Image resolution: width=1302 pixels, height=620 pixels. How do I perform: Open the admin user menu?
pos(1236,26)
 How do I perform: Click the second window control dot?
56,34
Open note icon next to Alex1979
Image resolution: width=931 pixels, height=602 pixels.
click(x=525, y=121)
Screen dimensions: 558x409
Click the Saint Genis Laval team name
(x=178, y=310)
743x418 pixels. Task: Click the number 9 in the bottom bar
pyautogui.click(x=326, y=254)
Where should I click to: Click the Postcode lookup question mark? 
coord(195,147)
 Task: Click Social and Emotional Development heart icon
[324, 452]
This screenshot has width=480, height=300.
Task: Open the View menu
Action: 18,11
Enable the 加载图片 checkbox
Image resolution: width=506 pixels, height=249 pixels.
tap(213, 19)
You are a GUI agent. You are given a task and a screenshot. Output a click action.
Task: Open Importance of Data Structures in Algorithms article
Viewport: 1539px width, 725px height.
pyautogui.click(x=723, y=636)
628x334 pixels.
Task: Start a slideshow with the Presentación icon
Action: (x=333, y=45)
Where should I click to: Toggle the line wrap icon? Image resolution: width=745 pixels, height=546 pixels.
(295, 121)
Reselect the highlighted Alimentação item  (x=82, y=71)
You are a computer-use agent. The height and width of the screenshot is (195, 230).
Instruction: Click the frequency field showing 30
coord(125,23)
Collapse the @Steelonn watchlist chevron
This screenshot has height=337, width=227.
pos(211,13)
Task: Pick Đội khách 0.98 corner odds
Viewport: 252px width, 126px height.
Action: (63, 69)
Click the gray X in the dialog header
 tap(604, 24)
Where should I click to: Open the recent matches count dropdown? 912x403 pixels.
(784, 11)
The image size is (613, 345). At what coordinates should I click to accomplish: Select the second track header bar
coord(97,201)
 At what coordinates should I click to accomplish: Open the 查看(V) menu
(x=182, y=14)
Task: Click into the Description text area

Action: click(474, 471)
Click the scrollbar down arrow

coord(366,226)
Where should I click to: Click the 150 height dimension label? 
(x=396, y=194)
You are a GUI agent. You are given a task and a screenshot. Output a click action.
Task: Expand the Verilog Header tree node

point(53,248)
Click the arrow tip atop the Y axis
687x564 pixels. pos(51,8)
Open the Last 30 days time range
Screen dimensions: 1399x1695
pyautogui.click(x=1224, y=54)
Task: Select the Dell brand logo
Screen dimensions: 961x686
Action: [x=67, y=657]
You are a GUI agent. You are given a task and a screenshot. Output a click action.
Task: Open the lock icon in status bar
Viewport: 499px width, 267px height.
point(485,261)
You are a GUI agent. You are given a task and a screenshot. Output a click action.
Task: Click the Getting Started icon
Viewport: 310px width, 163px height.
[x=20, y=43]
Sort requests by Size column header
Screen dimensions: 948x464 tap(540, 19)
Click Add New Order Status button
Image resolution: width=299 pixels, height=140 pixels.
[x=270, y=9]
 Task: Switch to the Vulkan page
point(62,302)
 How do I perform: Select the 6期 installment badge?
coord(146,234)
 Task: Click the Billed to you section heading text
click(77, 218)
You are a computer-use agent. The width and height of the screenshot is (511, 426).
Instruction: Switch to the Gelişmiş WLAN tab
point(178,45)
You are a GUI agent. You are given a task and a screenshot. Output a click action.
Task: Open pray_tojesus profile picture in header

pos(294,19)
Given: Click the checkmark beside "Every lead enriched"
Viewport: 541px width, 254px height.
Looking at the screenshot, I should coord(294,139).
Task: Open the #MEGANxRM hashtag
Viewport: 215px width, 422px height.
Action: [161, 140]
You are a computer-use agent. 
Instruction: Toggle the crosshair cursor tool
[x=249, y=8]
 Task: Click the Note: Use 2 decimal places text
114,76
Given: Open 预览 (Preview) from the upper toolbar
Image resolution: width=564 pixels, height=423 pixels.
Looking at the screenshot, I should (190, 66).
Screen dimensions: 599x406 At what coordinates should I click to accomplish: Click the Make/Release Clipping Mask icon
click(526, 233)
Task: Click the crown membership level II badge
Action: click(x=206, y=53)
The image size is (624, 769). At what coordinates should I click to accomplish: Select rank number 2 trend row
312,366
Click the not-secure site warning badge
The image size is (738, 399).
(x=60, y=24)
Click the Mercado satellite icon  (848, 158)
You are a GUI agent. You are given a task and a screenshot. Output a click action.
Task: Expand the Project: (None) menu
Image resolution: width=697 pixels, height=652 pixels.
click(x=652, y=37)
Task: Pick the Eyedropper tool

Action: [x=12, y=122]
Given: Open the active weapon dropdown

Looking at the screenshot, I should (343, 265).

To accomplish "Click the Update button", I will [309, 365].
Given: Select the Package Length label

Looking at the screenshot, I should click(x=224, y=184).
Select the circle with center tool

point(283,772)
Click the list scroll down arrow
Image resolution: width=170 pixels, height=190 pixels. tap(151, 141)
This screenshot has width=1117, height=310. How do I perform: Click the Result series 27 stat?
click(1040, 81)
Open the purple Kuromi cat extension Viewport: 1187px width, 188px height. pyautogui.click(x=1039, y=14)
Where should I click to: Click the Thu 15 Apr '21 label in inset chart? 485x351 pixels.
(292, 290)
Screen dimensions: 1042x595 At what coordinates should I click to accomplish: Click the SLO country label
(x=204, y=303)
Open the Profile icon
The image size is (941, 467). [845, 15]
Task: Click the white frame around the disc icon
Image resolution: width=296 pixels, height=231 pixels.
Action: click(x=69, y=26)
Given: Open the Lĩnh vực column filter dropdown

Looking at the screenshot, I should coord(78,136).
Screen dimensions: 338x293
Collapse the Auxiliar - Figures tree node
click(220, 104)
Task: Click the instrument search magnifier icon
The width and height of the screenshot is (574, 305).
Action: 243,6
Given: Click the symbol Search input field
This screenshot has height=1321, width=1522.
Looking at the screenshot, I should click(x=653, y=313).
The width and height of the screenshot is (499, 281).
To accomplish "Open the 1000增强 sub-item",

---

* **What is being asked**: Scan the data above; copy every line where "computer" appears.

* **Expected output**:
You are a computer-use agent. The height and width of the screenshot is (195, 230).
You are a computer-use agent. The width and height of the screenshot is (511, 426).
You are a computer-use agent. 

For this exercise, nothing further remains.